● **Work to be completed**: All lines from the one containing "You are a GUI" through the last line of the listing below are to be copied exactly. Exclude the pictures.

● **Task data**:
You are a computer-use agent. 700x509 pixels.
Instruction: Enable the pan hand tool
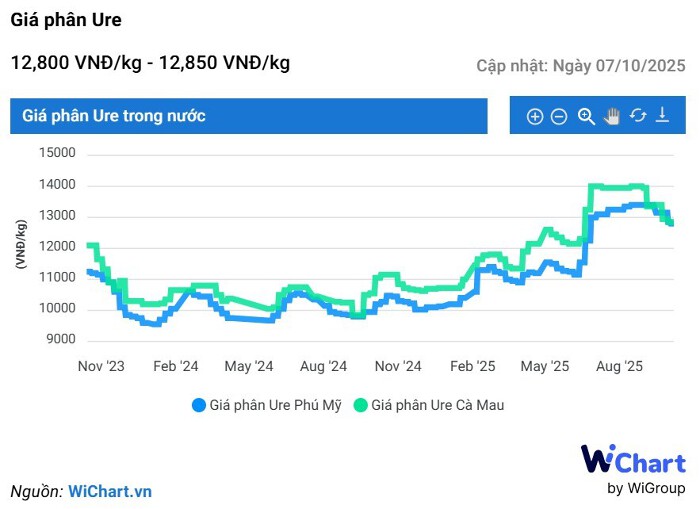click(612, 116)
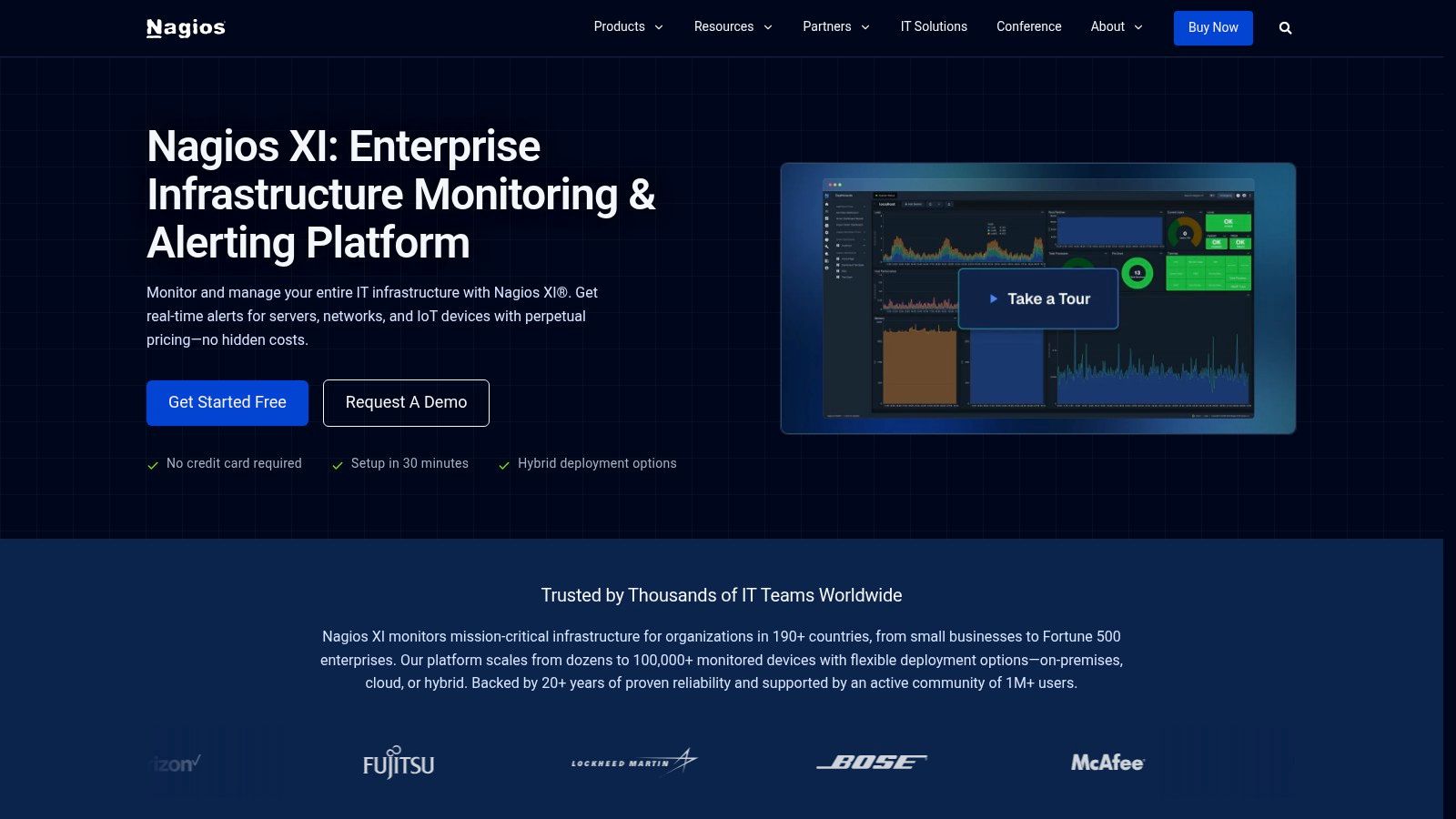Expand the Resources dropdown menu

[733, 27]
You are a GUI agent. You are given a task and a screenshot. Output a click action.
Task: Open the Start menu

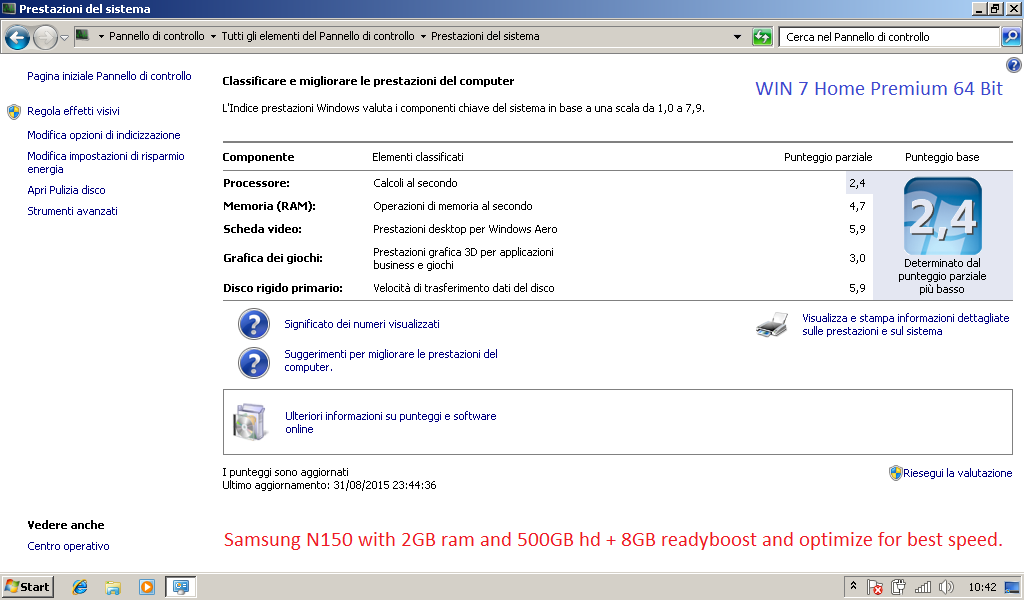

● **Task output**:
You are a GUI agent. You are given a task and a screenshot. Output a click action.
Task: Open the Start menu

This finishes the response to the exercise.